Mostly by confusing what I’d like to see with what was actually happening. September 11 did indeed lay a linebacker-style hit on many people’s political views (including my own, to a degree), opening them up to formerly incompatible or simply unknown ideas and thinkers. But instead of separating them permanently from any particular political tribe (something that I, as a longtime nonpartisan and critic of ideological warp, would have celebrated), the effect turned out to be short-lived.
What was wrong here? Only Matt’s optimism, I’d say.

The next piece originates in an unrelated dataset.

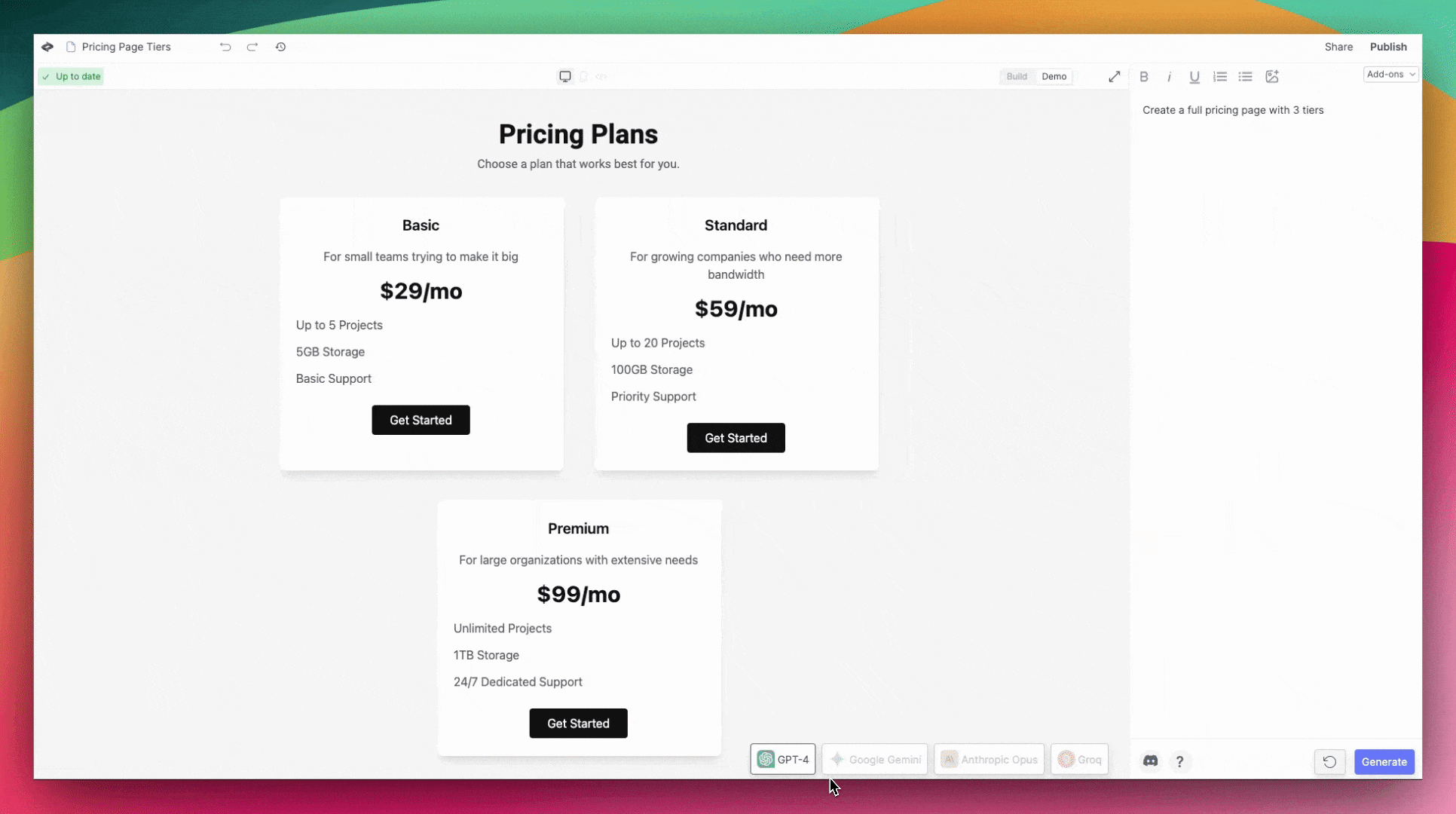Click the undo arrow icon
1456x814 pixels.
click(x=225, y=47)
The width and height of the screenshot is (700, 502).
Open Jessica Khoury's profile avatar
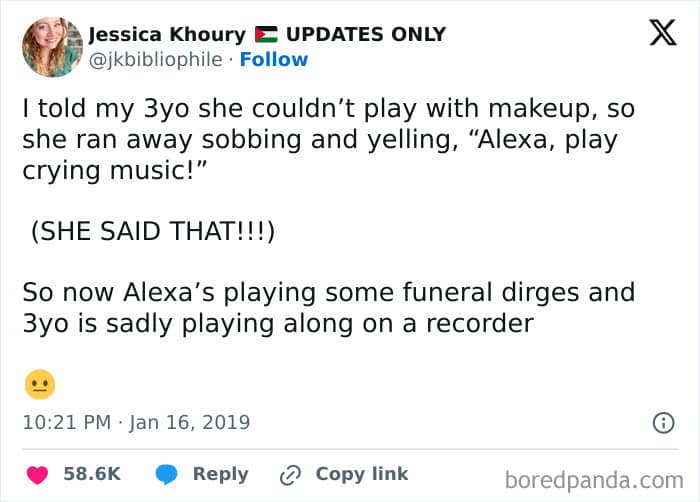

At another moment in my blogboy bugga-bugga dance, I say (paraphrasing Stuart Butterfield and Ross Mayfield) that the web, weblogs, web 2.0, whatever are — like Soylent Green — simply made of people. I define blogs now as people in converation. It’s that distributed conversation Matt and Ken taught me about. Some people are thinking with the open-minded discipline Matt yearns for. Others are closed-minded black holes. That’s life. No medium is going to change that human nature. But it is exhilerating that we get to hear new voices of more people now — people like Matt.
: Meanwhile, Richard Bennett characteristically turns up the bass on Matt’s melody:
Matt hoped that a new form of publishing would give voice to the silent center not caught up in the partisan system of political labels and allegiances, and so did many of us. The prototypical warblogger was an “anti-idiotarian” who would fearlessly criticize spin doctors on both sides in a relentless search for truth….
But now the blogosphere has been taken over by apologists for partisan causes, spin doctors, and profiteers: Atrios, Hugh Hewitt, Daily Kos, Michele Malkin, America Blog, Captain’s Quarters, Talk Left, Powerline, and the like. Where did it all go wrong?
In some sense it had to, because the 2002 warblog was a utopian enterprise and therefore destined to fail. People don’t have to time to approach politics issue-by-issue so we naturally fall back on party affiliation when other concerns are more pressing.
The discovery that money could be made serving up red meat to partisan loonies was a key turning point as well, and I thank Atrios for cementing that in the minds of the bloggers. Atrios is the father of Michele Malkin as a blogging phenom, ironic as that may be.
I think the problem starts when people get big enough to think that they speak for others… just like newspaper editorial pages. The real blogger speaks only for himself or herself. It’s just people talking.